Kajir has faced considerable personal risks in her years of posing legal challenges. She has been physically attacked more than once, and robbers forced their way into her home to steal her computer, which had files on all her legal cases.
Since the 1980s, industrial logging has severely depleted and damaged Papua New Guinea’s tropical forests. Malaysian companies dominate the business, led by Rimbunan Hijau, a multinational timber conglomerate with logging operations in China, Brazil, Cameroon, Equatorial Guinea, Australia, New Zealand, Vanuatu, and Papua New Guinea.

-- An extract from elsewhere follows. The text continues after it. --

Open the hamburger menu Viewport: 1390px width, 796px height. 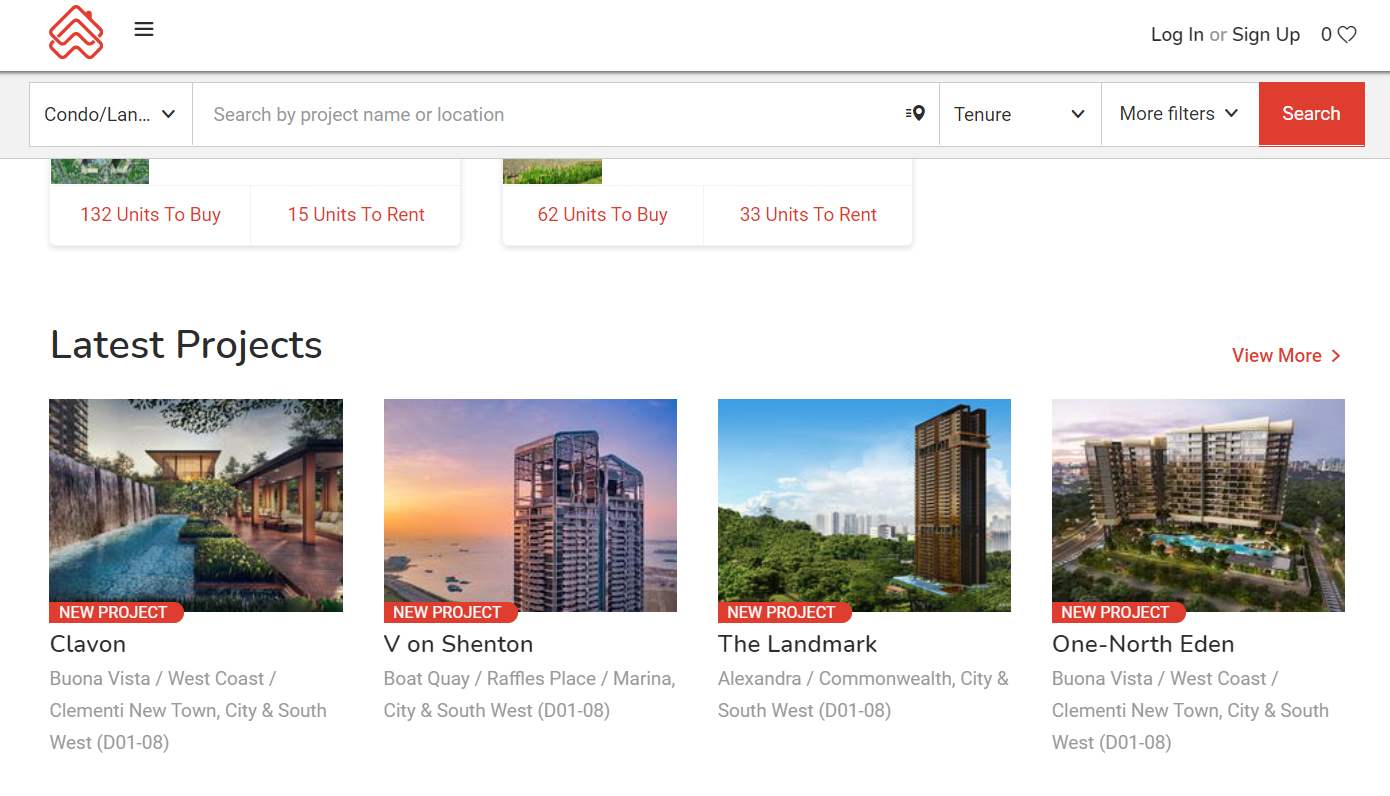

Forestry experts consider Rimbunan Hijau one of the most damaging and irresponsible global logging companies. Besides controlling 80% of logging in the country, Rimbunan Hijau also owns one of the country’s two national newspapers. The current executive and legislative branches of the government fully support the logging industry, and particularly Rimbunan Hijau.
The government’s support has only weakened landholder rights. In 2005, a forestry bill was introduced that stripped language that had guaranteed consent of landowners as a requirement for timber permits; it also removed the “NGO seat” on the National Forest Board and replaced it with a seat for the timber industry.
Many NGOs and legal experts in Papua New Guinea believe that the revised bill violates protections and rights embedded in the country’s constitution, in stark contrast to its reputation for a pro-ecological constitution and sound environmental laws.